This Lahore Chicken Curry hails from Pakistan and it's quite a wonderful curry indeed. It's one of the house favourites. The sauce is a triumph of flavour - it's little wonder there are seldom any leftovers.
The leftover Lahore
If, by chance there are leftovers, and I spot a container while rummaging through the freezer, I'll either snap it out at lightning speed or hide it under a packet of frozen peas so that Brendan, my other half doesn't find it.
As curries go, it's actually a really simple dish with not a lot of ingredients. Do not make the assumption, however, that this will not be insanely delicious. It's also quite high on the spice barometer, you can dial it back if you like, but I just love the hit of chilli this one brings.
It packs the most amazing flavours - nutty, earthy and quite impossibly fragrant. The first time I cooked this, I didn't actually hold out much hope as I thought it may be a little bland, so made another house favourite, Lamb Madras Curry as a back-up - but we were so enamoured with the Lahore curry, that the Madras didn't even get eaten.
I love the use of chana daal (typical of a Northern Indian & Pakistani style sauces) - it brings such an overt nuttiness to the sauce while helping to thicken the gravy.
Bread or rice? You decide.
The sauce is quite dry, compared to a Southern Indian sauce, which makes it a perfect candidate for the accompaniment of breads instead of rice - it holds its own and is very 'scoopable' if such a word exists?

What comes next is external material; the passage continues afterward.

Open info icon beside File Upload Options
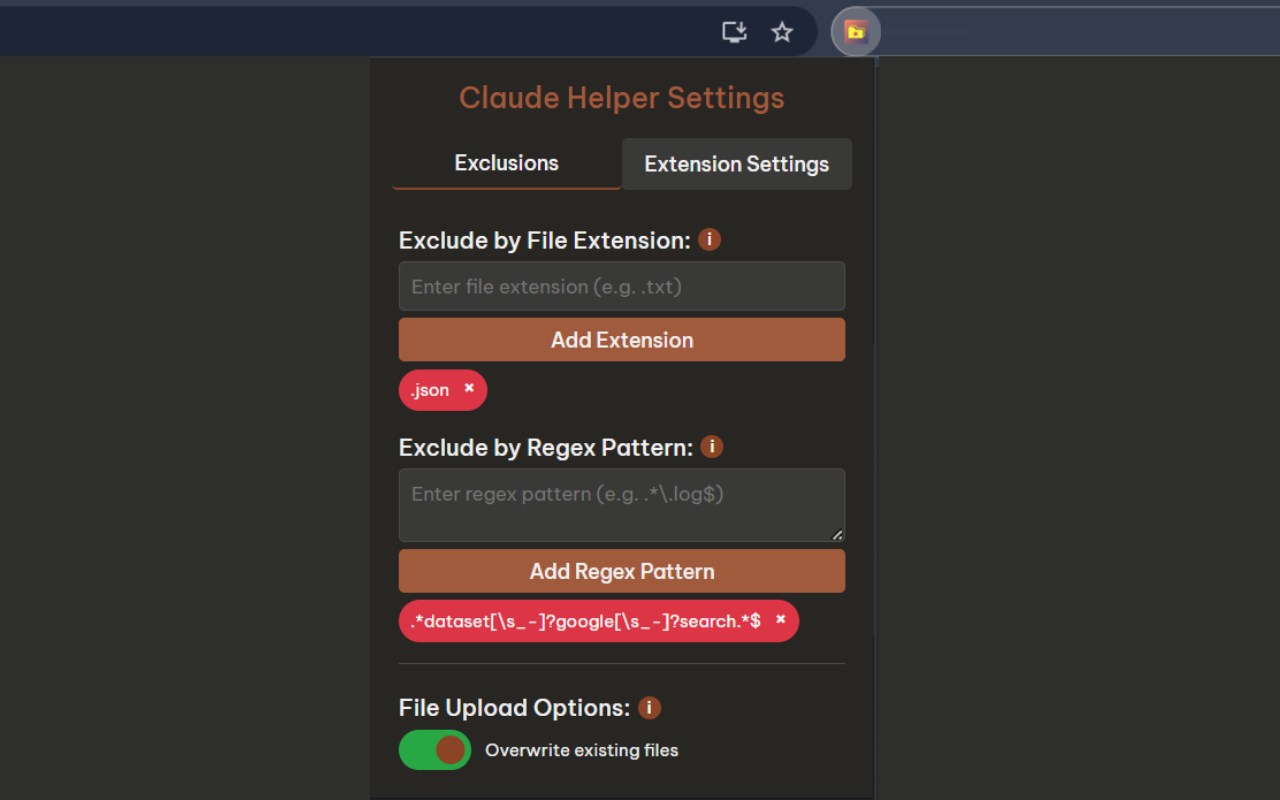Viewport: 1280px width, 800px height. (649, 708)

I do like Basmati though, so on this occasion I served it with rice. Unfortunately, this time no leftovers so I'm just going to have to make it again soon because I'm already sad that there's not a portion in my freezer to hide from anyone.

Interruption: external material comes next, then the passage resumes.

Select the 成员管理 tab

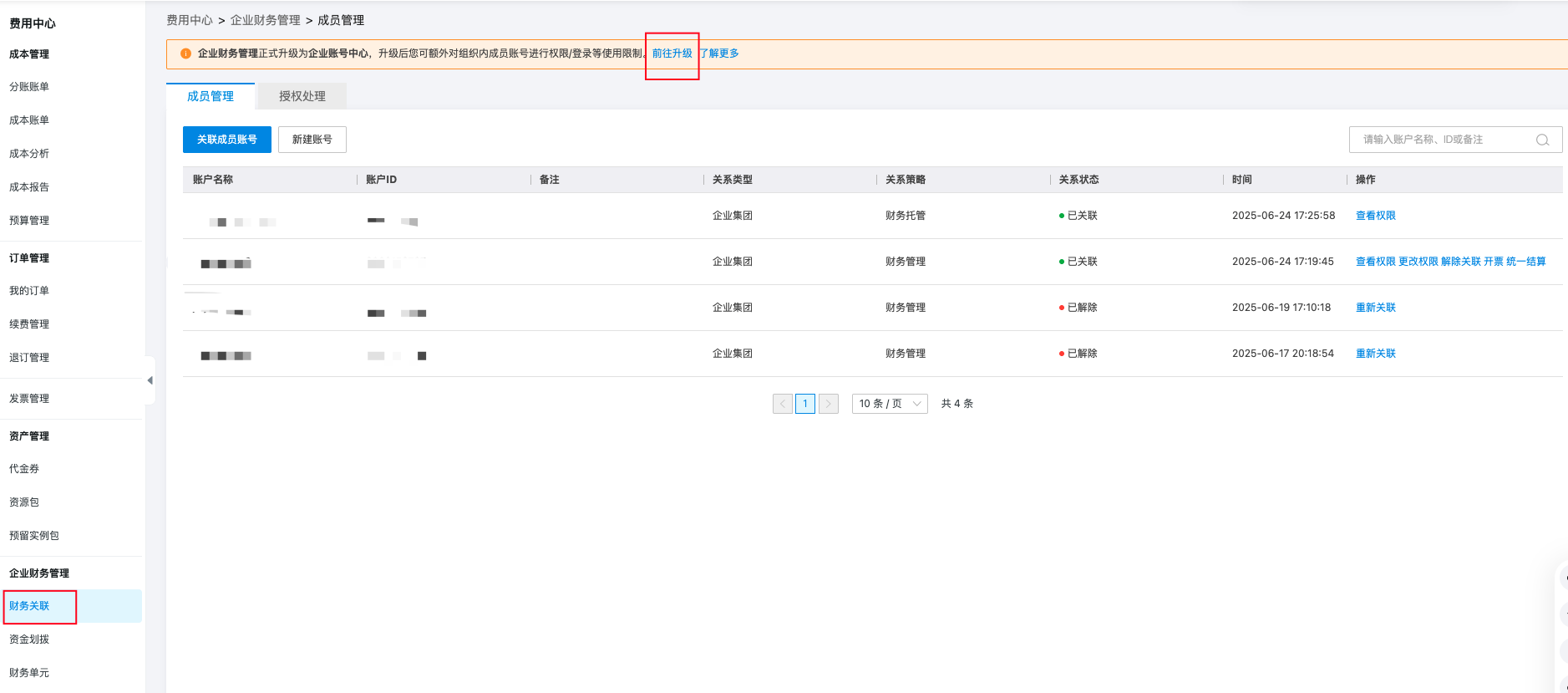pyautogui.click(x=211, y=96)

How to make my Lahore Chicken Curry
- 600 g boneless, skinless chicken thighs (cut into chunks)
- 6 whole black peppercorns
- 1 bay leaf
- 4 cloves
- 100 g Chana Daal (yellow split peas)
- 2 tbsp ghee (or vegetable oil)
- 1 large onion (thinly sliced)
- 4 garlic cloves (chopped)
- 1 tsp salt
- 1 small cinnamon stick
- 2 tsp coriander powder
- 1/2 tsp cayenne pepper
- 1/2 tsp turmeric powder
- Add the chana daal to a pan and cover with around 500ml water. Bring to a boil and simmer gently for 30-40 minutes until soft. Drain them of half their cooking liquid.

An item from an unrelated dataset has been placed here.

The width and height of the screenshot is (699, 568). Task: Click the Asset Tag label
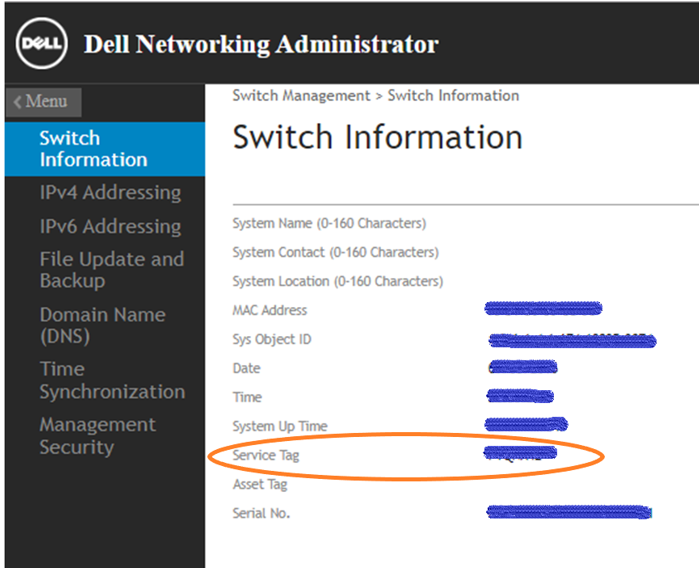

- In the meantime, In a large pan, heat the ghee and fry the onions over a moderate heat with the bay leaf, peppercorns and cloves for 5-7 minutes - until golden and soft.
- Add the chicken pieces, garlic, cinnamon, salt, coriander powder, cayenne and turmeric and fry for a further 5 minutes.
- Add 400-500ml warm water, enough to cover the chicken well. Bring this to the boil, reduce heat and simmer for 20 minutes, partially covered.
- Add the lentils in their remaining cooking liquid and cook, uncovered for another 20 minutes until the sauce has thickened. Lentils can be a little temperamental and absorb differently so, If it's a little thick, add a touch of water. If it's too thin, let it cook for a little longer. You want a fair amount of sauce, but not too watery. Check seasoning and serve with lots of fluffy basmati rice or a pile of hot roti, chapati or naan.